The Optimizer Design
Note: We will not cover the optimizers themselves; here, we recommend reading the following articles:
GLMNET:
- Friedman, J., Hastie, T., & Tibshirani, R. (2010). Regularization paths for generalized linear models via coordinate descent. Journal of Statistical Software, 33(1), 1–20. https://doi.org/10.18637/jss.v033.i01
- Yuan, G.-X., Ho, C.-H., & Lin, C.-J. (2012). An improved GLMNET for l1-regularized logistic regression. The Journal of Machine Learning Research, 13, 1999–2030. https://doi.org/10.1145/2020408.2020421
ISTA:
- Beck, A., & Teboulle, M. (2009). A Fast Iterative Shrinkage-Thresholding Algorithm for Linear Inverse Problems. SIAM Journal on Imaging Sciences, 2(1), 183–202. https://doi.org/10.1137/080716542
- Gong, P., Zhang, C., Lu, Z., Huang, J., & Ye, J. (2013). A general iterative shrinkage and thresholding algorithm for non-convex regularized optimization problems. Proceedings of the 30th International Conference on Machine Learning, 28(2)(2), 37–45.

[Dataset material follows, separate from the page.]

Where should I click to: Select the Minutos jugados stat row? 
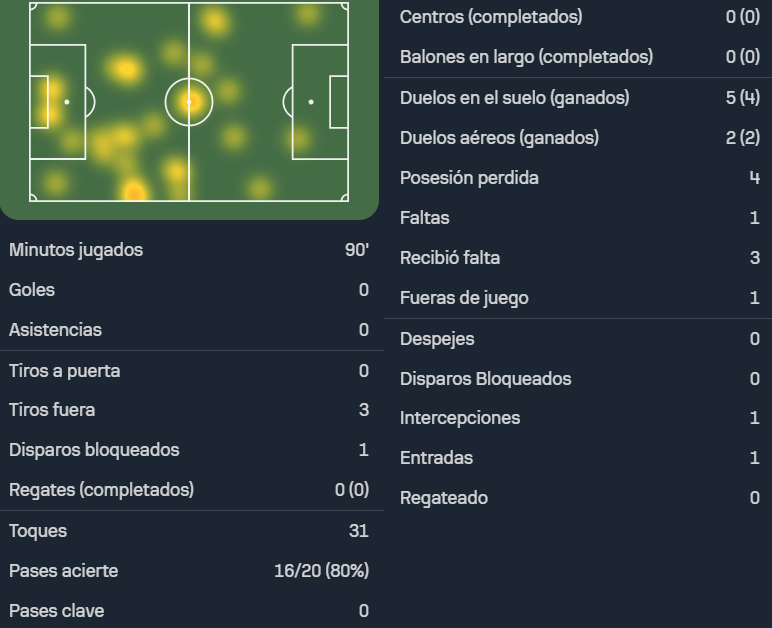tap(189, 250)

- Parikh, N., & Boyd, S. (2013). Proximal Algorithms. Foundations and Trends in Optimization, 1(3), 123–231.
The Fitting Function
The objective of the optimizers is to minimize the fitting function. In both, glmnet and ista we assume that this fitting function is given by a differentiable part and a non-differentiable part. To be more specific, the fitting function is given by:
$$f(\pmb{\theta}) = l(\pmb\theta) + s(\pmb\theta,\pmb{t}_s) + p(\pmb\theta,\pmb{t}_p)$$
where $l(\pmb\theta)$ is the unregularized fitting function (e.g., the -2log-likelihood) in the SEMs implemented in lessSEM. $s(\pmb\theta,\pmb{t}_s)$ is a differentiable (smooth) penalty function (e.g., a ridge penalty) and $p(\pmb\theta,\pmb{t}_p)$ is a non-differentiable penalty function (e.g., a lasso penalty). All three functions take the parameter estimates $\pmb\theta$ as input and return a single value as output. The penalty functions $s(\pmb\theta,\pmb{t}_s)$ and $p(\pmb\theta,\pmb{t}_p)$ additionally expect vectors with tuning parameters--$\pmb{t}_s$ in case of the smooth penalty and $\pmb{t}_p$ in case of the non-differentiable penalty. Thus, in theory both penalty functions can use different tuning parameters.

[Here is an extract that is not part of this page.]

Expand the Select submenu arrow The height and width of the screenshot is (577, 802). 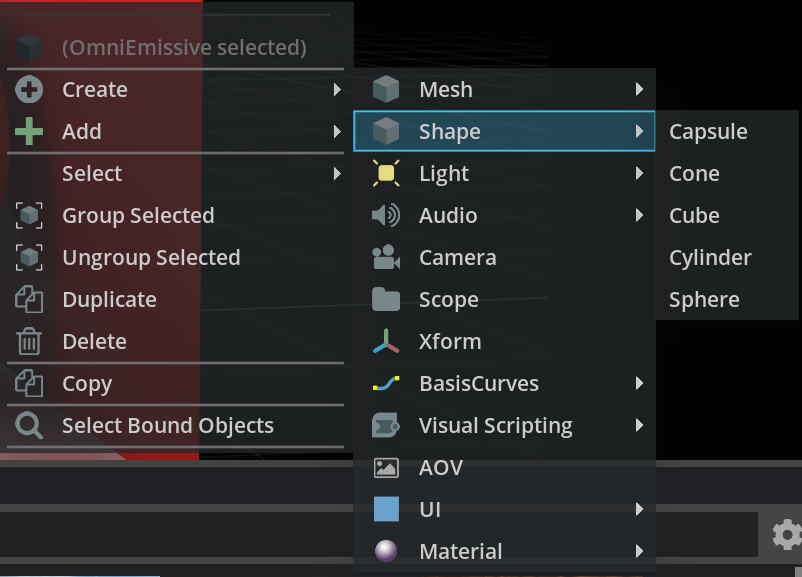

A prototypical example for fitting functions of the form defined above is the elastic net. Here,
$$f(\pmb{\theta}) = l(\pmb\theta) + (1-\alpha)\lambda \sum_j\theta_j^2 + \alpha\lambda\sum_j| \theta_j|$$
The elastic net is a combination of a ridge penalty $\lambda \sum_j\theta_j^2$ and a lasso penalty $\lambda\sum_j| \theta_j|$. Note that in this case, both penalties take in the same tuning parameters ($\lambda$ and $\alpha$).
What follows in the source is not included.